Are NICUs doing enough to reduce wrong-patient orders among multiple-birth infants?

September 12, 2019
Ben Schwartz

Ben Schwartz is Associate Editor, Contemporary OB/GYN.

New research explored whether risk of wrong-patient orders increased among multiple-birth infants compared with singleton-birth infants in the NICU.

Multiple-birth infants often require admission to a neonatal intensive care unit (NICU), but newborns receiving care there are at a significantly higher risk of identification errors than patients in general pediatric units. A recent study in JAMA Pediatrics explored whether risk of wrong-patient orders increased among multiple-birth infants compared with singleton-birth infants in the NICU.

The multicenter, retrospective cohort study examined orders placed for infants in six NICUs at two large, integrated healthcare systems. Throughout the study periods, both study sites used distinct naming conventions that incorporated the mother’s first name and infant’s sex. For multiple-birth infants, a letter or number was added after the infant’s sex depending on the study site.

The primary outcome was wrong-patient electronic orders that were identified using the Wrong-Patient Retract-and-Reorder (RAR) Measure. A wrong-patient order was defined as an order placed for patient A that was intended for Patient B. The study compared the rate of RAR events between multiple-birth infants and singleton-birth infants receiving care in the NICU and assessed the proportion of RAR events that occurred between multiple-birth infants and siblings (intrafamilial errors) and between multiple-births and non-siblings (extrafamilial errors). Only infants with siblings receiving care in the NICU at the same time were classified as multiple-birth infants; infants who born as a member of a set of multiple births but did not have siblings who received care in the NICU were classified as singleton births for the purpose of the study.

More than 1.5 million orders placed for 10,819 infants were included in the study. Of the infants, 55.8% were male (44.2% female) and 85.5% were singleton-birth infants (14.5% multiple-birth infants). Multiple-birth infants were more likely than singleton-birth infants to be female, white, and have commercial health insurance.

Overall, the rate of RAR events was significantly higher among multiple-birth infants compared to singleton-birth infants (66.0 vs 41.7 RAR events per 100,000 orders, respectively; adjusted OR, 1.75; 95% CI 1.39-2.20; P < .001). Risk of wrong-patient order errors occurring between unrelated infants in the NICU was similar regardless of multiple-birth status. Incidence of extrafamilal RAR events among multiple-birth infants was 36.1 per 100,000 orders compared with 4.17 per 100,000 orders among singletons (OR, 0.95; 95% CI, 0.80-1.20; P = .63).

Infants at study site 1 were more likely to be white and to have commercial health insurance than infants at study site 2 who were more likely to be black or Hispanic and to have Medicaid as their primary health insurance. However, the overall rate of RAR per 100,000 was similar across both sites (46.8 at site 1 vs 45.6 at site 2; P =.89)

The authors noted that the rate of wrong-patient orders increased as the number of siblings receiving care in the NICU increased. Among singleton births, RAR events per 100,000 orders occurred at a rate of 41.7. For twin births, RAR events occurred at a rate of 61.2 per 100,000 orders and high-order multiple births (i.e. triplets and quadruplets) RAR events occurred in 98.2 per 100,000.

The authors believe their findings indicate that multiple birth status in the NICU is associated with significantly increased risk of wrong-patient orders compared with singleton-birth status.
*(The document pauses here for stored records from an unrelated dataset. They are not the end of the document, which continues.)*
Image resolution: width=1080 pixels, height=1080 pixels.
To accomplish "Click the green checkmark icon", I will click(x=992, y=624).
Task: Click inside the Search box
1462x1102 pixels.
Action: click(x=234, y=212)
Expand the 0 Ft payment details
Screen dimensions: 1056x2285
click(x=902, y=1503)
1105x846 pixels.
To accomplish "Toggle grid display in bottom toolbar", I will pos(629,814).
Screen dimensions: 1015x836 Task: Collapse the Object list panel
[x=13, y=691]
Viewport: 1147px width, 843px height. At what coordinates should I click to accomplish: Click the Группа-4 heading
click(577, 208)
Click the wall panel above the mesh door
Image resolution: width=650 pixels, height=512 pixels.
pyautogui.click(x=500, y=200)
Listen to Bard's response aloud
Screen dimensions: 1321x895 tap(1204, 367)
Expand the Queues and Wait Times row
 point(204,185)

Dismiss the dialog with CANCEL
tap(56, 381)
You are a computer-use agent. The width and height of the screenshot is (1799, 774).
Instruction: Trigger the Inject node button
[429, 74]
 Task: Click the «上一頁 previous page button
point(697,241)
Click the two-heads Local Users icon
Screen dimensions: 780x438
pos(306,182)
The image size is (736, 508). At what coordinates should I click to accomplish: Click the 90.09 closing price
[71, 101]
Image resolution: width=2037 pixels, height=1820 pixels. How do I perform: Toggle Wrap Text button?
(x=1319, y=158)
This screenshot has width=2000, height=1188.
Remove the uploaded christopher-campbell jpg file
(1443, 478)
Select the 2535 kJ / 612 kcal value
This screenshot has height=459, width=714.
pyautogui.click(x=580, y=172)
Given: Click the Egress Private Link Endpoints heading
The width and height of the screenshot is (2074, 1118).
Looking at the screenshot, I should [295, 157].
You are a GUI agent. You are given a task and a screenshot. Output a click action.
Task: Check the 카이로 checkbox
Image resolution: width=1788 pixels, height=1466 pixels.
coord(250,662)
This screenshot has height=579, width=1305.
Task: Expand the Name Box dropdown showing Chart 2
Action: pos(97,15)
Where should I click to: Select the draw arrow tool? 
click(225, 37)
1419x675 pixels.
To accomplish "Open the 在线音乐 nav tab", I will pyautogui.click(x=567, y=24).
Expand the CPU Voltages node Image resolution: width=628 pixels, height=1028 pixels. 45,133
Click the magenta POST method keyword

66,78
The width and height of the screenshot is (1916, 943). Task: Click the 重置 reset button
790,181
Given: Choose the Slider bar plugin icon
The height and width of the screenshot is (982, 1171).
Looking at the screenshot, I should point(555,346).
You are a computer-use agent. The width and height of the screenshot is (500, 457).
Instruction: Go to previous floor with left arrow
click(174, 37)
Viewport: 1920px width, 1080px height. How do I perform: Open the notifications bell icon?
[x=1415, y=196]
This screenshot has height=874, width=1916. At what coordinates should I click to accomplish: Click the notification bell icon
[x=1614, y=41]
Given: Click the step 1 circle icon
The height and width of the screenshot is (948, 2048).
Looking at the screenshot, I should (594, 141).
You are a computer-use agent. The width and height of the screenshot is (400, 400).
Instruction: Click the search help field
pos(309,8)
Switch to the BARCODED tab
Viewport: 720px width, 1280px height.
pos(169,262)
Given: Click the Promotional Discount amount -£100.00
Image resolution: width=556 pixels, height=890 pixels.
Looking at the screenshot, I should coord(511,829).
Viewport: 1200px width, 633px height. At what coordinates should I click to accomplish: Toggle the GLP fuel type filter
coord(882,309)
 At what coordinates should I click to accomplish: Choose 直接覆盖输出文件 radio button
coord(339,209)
They believe this risk is a result of misidentification between siblings. Although both sites had a Joint Commission-compliant distinct naming convention designed to minimize wrong-patient errors, the study results suggest that existing safeguards may be insufficient to reduce risk of wrong-patient order errors among multiple-birth infants. The authors suggest using given names at birth, changing temporary names to given names when they become available, and developing approaches to encourage parents of multiple-birth infants to select names before birth when this practice is acceptable to the families.